To mark the tenth anniversary of 9/11, Dean Reuter and I have edited a compilation of essays examining the law and policy of the war on terror called Confronting Terror: 9/11 and the Future of American National Security.  The book's contributors are a varied bunch and include some of Ricochet's own voices, including Richard Epstein and Victor Davis Hanson. 

Over the next few days leading up to 9/11, I will post excerpts here that are of particular note.  The first is from former Secretary of Homeland Security Michael Chertoff from his essay "War v. Crime: Breaking the Chains of the Old Security Paradigm."

...Globalization has eroded the distinction between the global reach of the nation-state and the reach of the individual or group.

The abilities to travel, communicate, and finance activities on a global basis have generated the first true international networks. These networks, whether ideological or criminal, can and do support a presence around the world in a way previously limited to national governments.

When this global reach is coupled with the destructive leverage created by technological innovation, the danger posed by a sophisticated international network begins to rival that potentially posed by all but the most powerful countries. On September 11, a globalized al-Qaeda was able to project its operatives into the United States and to exploit America’s own aviation technology against itself, resulting in more loss of American civilian life by a foreign enemy than in any other single day in our history. Had al-Qaeda wielded the technological knowhow to create a biological- or cyber-weapon, similar or greater blows might have followed.

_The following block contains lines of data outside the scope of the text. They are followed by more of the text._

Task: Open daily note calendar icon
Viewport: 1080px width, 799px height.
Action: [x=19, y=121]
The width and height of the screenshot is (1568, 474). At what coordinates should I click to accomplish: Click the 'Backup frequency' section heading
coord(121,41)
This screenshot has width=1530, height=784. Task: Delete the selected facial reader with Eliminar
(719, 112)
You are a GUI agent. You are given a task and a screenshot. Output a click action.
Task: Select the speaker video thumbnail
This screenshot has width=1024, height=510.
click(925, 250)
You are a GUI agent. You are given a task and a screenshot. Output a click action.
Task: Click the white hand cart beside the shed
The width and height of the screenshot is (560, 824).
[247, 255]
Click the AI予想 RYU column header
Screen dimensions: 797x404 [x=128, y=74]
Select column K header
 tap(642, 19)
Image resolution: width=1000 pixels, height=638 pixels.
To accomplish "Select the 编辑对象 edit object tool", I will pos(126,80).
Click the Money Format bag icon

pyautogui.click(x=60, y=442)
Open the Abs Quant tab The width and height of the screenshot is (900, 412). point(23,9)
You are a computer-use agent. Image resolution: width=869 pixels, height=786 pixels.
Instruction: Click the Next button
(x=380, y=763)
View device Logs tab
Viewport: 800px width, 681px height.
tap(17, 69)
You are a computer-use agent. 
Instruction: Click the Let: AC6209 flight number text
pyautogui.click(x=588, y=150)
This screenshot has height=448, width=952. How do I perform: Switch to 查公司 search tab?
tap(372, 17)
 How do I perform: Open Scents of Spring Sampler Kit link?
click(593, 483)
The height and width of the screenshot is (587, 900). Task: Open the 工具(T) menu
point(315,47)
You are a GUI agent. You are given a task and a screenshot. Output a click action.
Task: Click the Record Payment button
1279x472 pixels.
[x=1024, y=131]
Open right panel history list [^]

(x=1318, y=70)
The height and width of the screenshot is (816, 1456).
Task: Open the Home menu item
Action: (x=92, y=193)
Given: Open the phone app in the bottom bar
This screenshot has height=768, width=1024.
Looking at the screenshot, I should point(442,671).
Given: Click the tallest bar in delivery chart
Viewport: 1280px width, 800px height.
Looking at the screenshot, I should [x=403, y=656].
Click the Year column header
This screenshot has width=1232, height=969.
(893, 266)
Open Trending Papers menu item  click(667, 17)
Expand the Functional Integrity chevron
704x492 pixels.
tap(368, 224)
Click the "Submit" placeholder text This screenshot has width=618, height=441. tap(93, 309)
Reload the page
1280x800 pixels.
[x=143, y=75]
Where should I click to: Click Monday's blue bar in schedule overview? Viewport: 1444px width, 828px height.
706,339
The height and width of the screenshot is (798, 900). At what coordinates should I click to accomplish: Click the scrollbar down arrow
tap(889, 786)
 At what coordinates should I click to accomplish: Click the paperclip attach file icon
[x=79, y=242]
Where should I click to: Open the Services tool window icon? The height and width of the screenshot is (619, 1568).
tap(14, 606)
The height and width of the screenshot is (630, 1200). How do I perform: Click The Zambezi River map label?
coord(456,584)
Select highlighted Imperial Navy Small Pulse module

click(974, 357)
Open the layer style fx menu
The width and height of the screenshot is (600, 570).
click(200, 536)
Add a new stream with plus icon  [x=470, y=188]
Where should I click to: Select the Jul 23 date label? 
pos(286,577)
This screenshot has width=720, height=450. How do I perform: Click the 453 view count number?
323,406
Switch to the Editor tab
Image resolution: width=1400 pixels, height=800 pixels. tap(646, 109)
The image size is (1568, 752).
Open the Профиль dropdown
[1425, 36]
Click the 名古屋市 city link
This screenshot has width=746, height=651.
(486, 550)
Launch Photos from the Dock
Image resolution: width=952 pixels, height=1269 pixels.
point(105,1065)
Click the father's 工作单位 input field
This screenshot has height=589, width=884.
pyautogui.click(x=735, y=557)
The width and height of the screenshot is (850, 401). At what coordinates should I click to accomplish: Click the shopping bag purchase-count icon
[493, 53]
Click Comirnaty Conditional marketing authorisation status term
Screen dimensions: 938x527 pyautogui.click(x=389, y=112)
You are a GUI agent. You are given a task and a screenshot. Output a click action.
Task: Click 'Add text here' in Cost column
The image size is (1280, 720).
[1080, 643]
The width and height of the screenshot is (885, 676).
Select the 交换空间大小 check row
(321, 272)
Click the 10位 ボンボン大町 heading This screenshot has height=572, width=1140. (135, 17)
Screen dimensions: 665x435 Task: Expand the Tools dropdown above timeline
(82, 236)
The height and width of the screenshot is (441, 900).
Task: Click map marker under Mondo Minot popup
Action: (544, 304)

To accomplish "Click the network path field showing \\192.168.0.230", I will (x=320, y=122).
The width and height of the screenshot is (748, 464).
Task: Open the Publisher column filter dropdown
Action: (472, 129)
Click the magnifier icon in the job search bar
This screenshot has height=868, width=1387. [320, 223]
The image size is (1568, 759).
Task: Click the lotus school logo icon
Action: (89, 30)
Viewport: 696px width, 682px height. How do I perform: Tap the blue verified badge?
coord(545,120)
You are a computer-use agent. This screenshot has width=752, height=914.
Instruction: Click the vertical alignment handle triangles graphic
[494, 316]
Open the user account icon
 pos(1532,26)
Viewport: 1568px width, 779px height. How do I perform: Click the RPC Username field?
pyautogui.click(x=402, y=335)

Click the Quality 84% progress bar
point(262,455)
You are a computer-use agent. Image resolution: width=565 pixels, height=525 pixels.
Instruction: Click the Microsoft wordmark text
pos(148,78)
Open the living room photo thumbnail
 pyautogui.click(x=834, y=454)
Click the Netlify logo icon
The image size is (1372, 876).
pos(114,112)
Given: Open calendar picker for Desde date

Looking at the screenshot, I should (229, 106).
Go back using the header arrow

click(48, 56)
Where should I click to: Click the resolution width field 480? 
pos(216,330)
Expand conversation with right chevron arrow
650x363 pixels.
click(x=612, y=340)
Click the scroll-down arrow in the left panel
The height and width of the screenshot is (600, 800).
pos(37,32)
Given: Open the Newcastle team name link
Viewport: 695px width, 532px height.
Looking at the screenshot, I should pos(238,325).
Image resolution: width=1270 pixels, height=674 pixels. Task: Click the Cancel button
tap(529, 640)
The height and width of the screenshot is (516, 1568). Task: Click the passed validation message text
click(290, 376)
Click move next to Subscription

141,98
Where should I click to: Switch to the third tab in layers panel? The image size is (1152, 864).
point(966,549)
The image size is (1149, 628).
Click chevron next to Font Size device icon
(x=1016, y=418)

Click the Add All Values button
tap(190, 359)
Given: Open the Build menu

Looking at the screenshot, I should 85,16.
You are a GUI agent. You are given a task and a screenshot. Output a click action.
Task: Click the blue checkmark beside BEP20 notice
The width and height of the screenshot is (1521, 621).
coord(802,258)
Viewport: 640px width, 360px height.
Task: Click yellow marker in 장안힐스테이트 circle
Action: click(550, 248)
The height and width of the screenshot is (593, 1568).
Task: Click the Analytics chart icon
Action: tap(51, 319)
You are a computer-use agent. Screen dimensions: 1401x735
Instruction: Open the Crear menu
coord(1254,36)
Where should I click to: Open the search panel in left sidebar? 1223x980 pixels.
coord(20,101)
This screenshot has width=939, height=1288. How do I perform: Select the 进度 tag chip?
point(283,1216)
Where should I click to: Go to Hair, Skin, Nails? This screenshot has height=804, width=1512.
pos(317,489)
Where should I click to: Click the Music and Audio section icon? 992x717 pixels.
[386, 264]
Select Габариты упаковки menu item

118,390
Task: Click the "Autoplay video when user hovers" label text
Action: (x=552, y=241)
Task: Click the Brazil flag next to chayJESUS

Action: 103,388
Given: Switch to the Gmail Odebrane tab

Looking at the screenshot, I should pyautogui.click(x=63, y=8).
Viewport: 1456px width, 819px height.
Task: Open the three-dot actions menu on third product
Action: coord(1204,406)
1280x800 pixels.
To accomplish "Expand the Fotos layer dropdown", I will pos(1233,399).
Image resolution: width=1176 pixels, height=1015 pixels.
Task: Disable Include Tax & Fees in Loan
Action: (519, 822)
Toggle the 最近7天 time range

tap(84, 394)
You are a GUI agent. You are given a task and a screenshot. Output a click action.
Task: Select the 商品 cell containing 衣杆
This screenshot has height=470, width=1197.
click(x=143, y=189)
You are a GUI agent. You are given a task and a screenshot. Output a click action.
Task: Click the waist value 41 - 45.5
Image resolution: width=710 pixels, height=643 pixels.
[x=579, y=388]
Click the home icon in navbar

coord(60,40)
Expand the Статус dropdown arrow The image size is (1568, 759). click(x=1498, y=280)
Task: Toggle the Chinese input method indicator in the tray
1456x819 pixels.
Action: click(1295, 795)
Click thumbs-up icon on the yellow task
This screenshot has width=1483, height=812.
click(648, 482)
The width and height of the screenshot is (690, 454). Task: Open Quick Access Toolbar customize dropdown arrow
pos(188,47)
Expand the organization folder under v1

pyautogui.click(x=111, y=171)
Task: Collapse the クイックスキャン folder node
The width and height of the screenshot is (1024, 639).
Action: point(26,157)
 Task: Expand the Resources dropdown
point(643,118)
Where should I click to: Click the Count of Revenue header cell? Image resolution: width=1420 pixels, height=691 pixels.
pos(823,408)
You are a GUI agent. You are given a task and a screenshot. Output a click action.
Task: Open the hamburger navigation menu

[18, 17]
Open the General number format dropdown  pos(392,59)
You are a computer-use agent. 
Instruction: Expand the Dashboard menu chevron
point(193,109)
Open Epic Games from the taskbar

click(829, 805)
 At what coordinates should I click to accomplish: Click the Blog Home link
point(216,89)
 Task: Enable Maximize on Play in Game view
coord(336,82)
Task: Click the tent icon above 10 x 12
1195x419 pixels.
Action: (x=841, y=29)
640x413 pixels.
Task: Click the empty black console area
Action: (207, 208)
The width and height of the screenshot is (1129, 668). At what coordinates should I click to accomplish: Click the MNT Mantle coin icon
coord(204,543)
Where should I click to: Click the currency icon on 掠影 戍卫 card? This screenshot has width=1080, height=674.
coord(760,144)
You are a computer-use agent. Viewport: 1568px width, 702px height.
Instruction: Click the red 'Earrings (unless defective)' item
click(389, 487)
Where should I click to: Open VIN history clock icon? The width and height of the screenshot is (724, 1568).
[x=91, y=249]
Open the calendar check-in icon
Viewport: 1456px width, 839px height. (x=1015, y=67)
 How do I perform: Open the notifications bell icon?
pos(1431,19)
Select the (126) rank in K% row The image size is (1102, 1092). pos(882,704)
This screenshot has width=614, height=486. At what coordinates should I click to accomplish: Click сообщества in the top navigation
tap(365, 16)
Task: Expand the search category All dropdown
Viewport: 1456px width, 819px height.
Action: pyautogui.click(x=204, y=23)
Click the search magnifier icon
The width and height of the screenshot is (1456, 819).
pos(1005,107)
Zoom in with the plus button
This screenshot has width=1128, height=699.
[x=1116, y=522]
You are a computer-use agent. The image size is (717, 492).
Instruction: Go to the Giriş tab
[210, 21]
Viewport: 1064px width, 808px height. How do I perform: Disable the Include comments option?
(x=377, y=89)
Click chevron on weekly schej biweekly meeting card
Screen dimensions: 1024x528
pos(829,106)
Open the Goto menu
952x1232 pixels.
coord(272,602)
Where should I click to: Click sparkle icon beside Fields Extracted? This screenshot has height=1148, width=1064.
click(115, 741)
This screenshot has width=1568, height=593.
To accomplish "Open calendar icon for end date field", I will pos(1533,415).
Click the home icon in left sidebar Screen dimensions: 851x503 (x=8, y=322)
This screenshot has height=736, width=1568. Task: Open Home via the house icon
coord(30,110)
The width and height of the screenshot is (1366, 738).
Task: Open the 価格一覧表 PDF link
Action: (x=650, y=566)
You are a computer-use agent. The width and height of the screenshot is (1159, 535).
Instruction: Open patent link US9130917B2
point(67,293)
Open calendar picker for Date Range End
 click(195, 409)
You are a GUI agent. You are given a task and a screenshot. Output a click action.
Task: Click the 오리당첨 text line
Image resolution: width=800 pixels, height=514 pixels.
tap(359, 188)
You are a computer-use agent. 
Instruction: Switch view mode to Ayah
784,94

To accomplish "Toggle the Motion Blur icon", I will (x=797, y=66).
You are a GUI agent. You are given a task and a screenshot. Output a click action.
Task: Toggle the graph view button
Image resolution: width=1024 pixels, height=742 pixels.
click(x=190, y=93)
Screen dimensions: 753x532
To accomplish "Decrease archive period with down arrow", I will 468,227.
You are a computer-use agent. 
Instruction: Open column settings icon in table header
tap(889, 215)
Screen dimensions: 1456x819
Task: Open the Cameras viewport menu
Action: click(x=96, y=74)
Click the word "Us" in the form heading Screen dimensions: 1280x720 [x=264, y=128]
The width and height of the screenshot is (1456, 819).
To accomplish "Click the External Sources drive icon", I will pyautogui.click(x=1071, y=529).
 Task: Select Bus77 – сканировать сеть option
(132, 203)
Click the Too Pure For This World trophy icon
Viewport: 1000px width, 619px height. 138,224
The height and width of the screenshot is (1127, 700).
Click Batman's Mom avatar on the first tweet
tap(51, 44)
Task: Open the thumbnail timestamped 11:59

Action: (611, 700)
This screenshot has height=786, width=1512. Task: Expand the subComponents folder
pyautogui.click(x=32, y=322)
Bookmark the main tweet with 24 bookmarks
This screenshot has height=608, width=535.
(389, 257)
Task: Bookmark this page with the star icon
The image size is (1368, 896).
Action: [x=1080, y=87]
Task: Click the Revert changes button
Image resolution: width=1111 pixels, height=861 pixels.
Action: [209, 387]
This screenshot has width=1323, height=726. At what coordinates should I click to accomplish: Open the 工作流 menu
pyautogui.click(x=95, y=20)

The threat distinction between nation-state actors and non-state networks is further  effaced when we consider the number of geographic locations in which terrorist or  criminal groups are able to create literal safe havens in which they set up recruiting centers, training camps, and laboratories to enhance their destructive capabilities. These safe havens thrive in ungoverned space—whether in the frontiers of Pakistan, Somalia, Yemen, or regions within other weak states. From the standpoint of consequence, there is little difference between the terrorist group that is granted safe haven by a nation-state and one that seizes safe haven in a territory which lacks an effective sovereign that can police within its own borders.

In the face of these developments, does the binary distinction between nation-based   security threats and network- or organization-based security threats still make sense?  Their global reach is often identical.  Their destructive effects are often the same. Is it arbitrary, then, to classify some of these threats as war-related and others as crime-related?

...Few would have difficulty in concluding that al-Qaeda and its operatives constitute a network against which all the tools of national power ought to be deployed. But most would think that the Unabomber—a classic lone wolf—or a gang of bank robbers are not reasonable targets for launching a missile. Why?

One obvious difference is that al-Qaeda is a global network, physically rooted in ungoverned spaces in South Asia and the Horn of Africa, while domestic terrorists or violent criminals lack an international dimension. This distinction is important for two reasons: First, the international reach of a network amplifies the threat and raises the risk that the members of the network are fundamentally hostile not just to our citizens but to our existence as a nation. Any attacks by such a network would cause a greater threat to our security than the lone wolf or ordinary criminal could.

Second, the international dimension affords an important limiting principle in safeguarding our rights as Americans. Military force is less circumscribed than judicially hedged law enforcement action. By treating an international dimension as a predicate to invoking warfighting  tools, we avoid the possibility that the government might short-circuit existing legal rights to harass domestic political  adversaries or to make it easier to address garden-variety criminal activity.

This leads to a second important factor in considering the range of permissible actions against a terrorist: is that person an American citizen? To be sure, American citizens affiliated with international terror networks—or with enemy nations—can pose as serious a threat as non-citizens. But the limiting principle of guarding against erosion of core domestic liberties should counsel caution in applying the full range of warfighting tools against a United States citizen.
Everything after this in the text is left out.